● EXCERPTED RECORDS
========

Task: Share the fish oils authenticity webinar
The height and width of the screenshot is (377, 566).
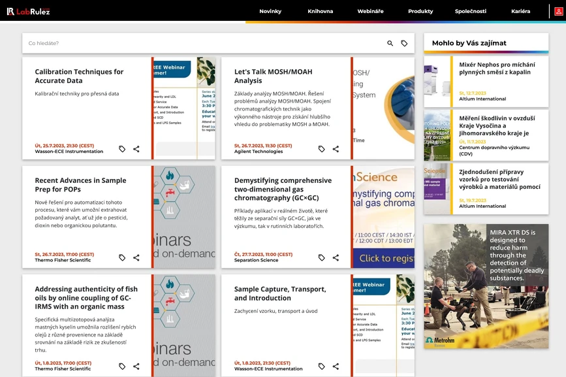Action: pos(136,367)
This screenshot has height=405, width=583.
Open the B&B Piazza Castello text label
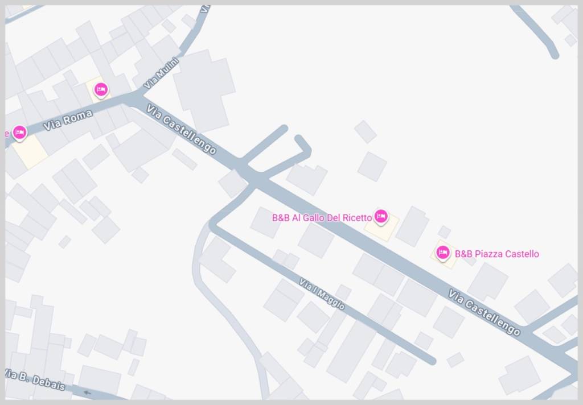496,254
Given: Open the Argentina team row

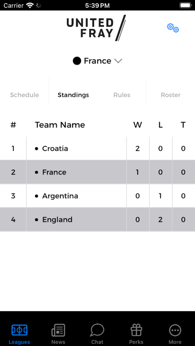Looking at the screenshot, I should 98,196.
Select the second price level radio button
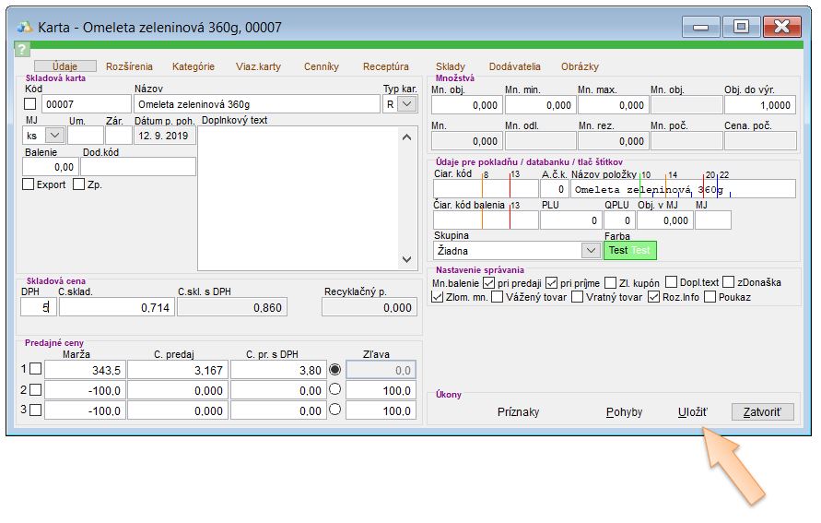 click(x=334, y=389)
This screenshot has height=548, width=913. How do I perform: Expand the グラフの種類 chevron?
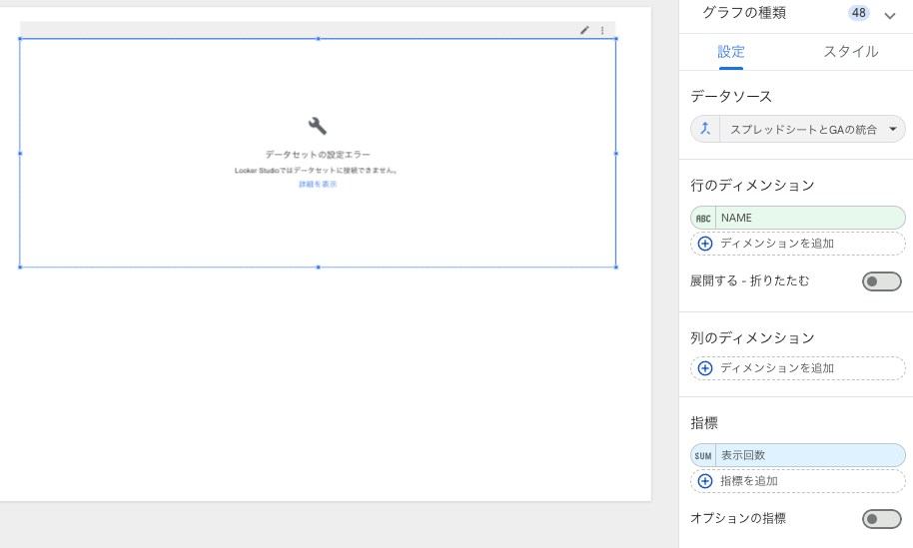tap(890, 14)
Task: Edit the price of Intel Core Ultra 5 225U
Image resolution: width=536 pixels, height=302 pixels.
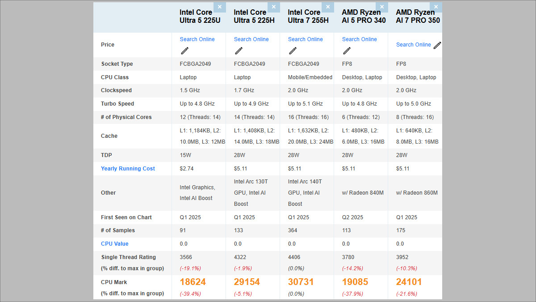Action: pyautogui.click(x=184, y=51)
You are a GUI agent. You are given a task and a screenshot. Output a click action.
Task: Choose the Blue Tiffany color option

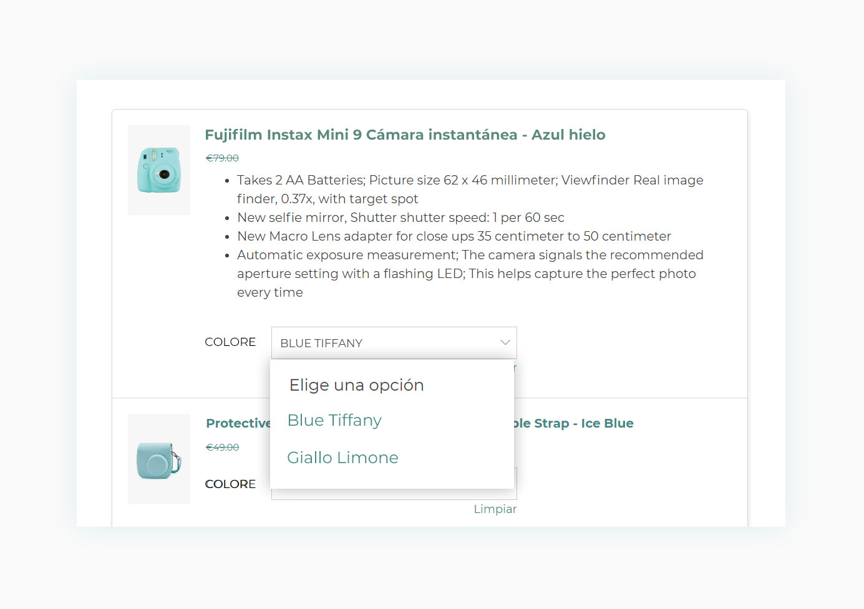tap(334, 421)
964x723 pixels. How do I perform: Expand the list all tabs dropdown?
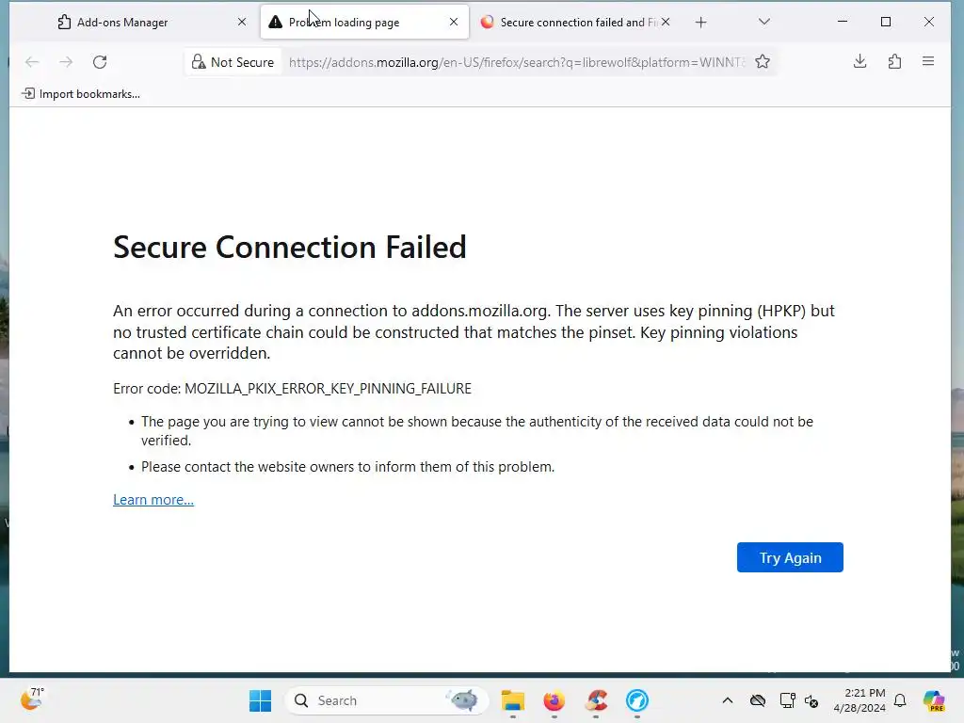click(764, 23)
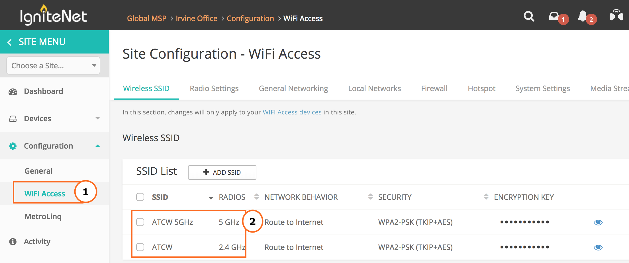The width and height of the screenshot is (629, 263).
Task: Click the Dashboard gauge icon
Action: coord(13,92)
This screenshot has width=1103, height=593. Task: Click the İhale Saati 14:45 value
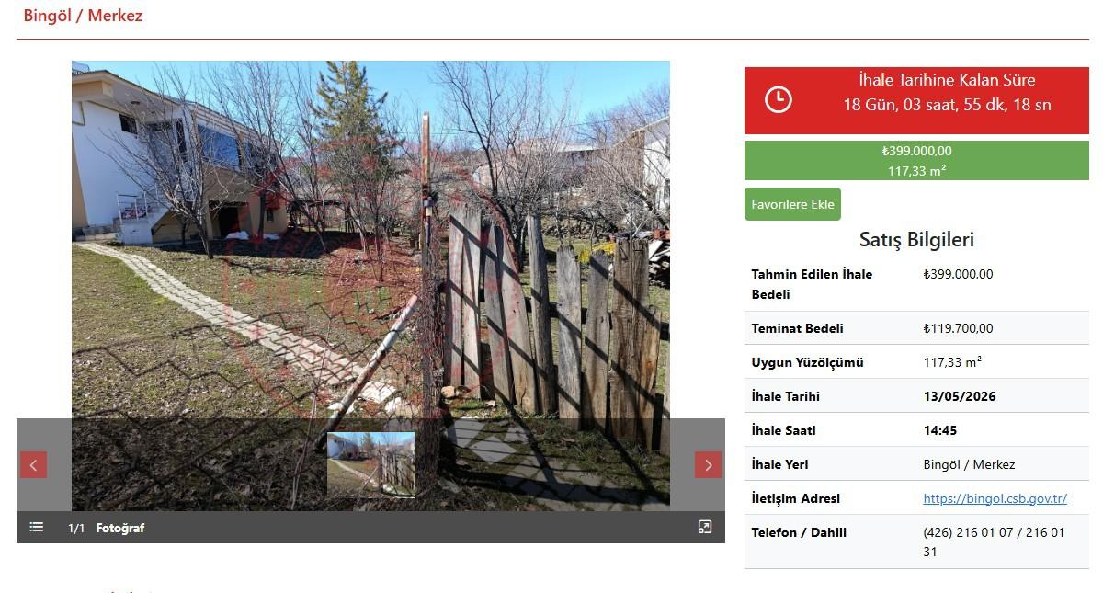coord(938,430)
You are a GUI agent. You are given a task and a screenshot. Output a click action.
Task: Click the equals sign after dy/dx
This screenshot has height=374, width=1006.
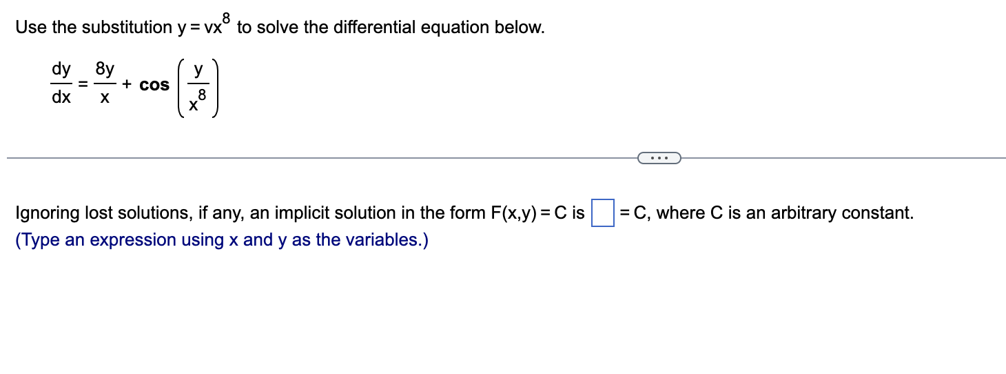point(83,85)
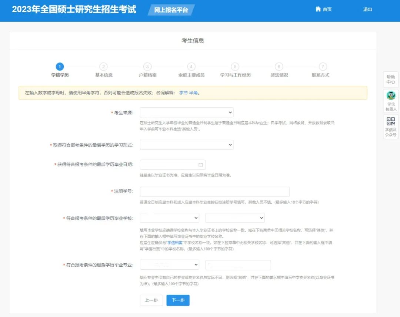Click 退出 to log out
This screenshot has width=400, height=317.
pos(367,9)
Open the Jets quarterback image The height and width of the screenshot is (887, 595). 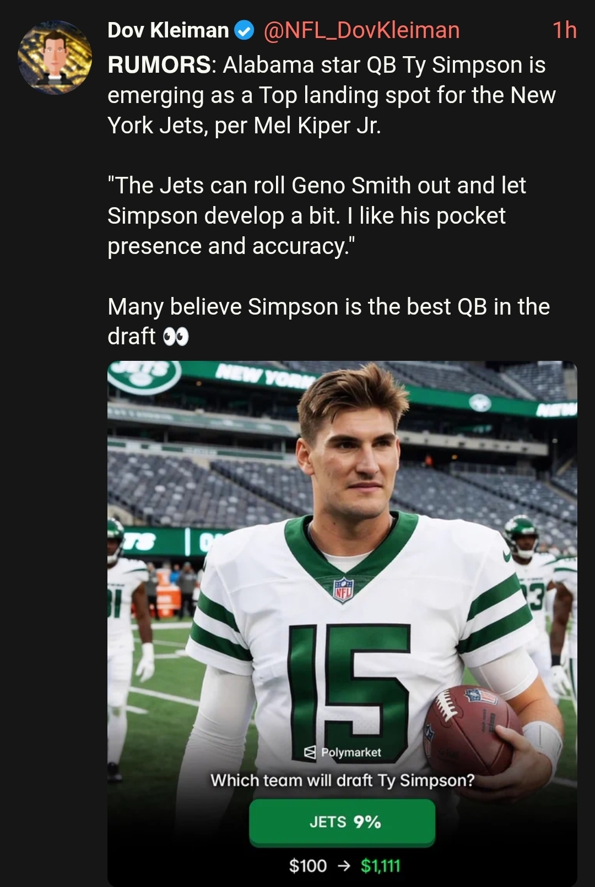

========

● REQUIREMENTS
Rewrite all of the rows above with "Expand" swapped for "Open" and everything else left unchanged. Leave the pictures out of your answer.

● RESULT BELOW
Task: Share the fish oils authenticity webinar
The height and width of the screenshot is (377, 566).
Action: pos(136,367)
This screenshot has height=405, width=583.
Open the B&B Piazza Castello text label
496,254
Given: Open the Argentina team row

Looking at the screenshot, I should 98,196.
Select the second price level radio button
 click(x=334, y=389)
This screenshot has height=548, width=913. How do I perform: Open the グラフの種類 chevron?
tap(890, 14)
Task: Edit the price of Intel Core Ultra 5 225U
Image resolution: width=536 pixels, height=302 pixels.
Action: pyautogui.click(x=184, y=51)
You are a GUI agent. You are given a task and a screenshot. Output a click action.
Task: Choose the Blue Tiffany color option

tap(334, 421)
964x723 pixels. How do I perform: Open the list all tabs dropdown?
click(764, 23)
The width and height of the screenshot is (629, 263).
Task: Click the Dashboard gauge icon
Action: coord(13,92)
This screenshot has width=1103, height=593. Task: Click the İhale Saati 14:45 value
coord(938,430)
You are a GUI agent. You are given a task and a screenshot. Output a click action.
Task: Click the equals sign after dy/dx
This screenshot has height=374, width=1006.
point(83,85)
Click 退出 to log out
This screenshot has width=400, height=317.
pos(367,9)
Open the Jets quarterback image The height and width of the screenshot is (887, 595). 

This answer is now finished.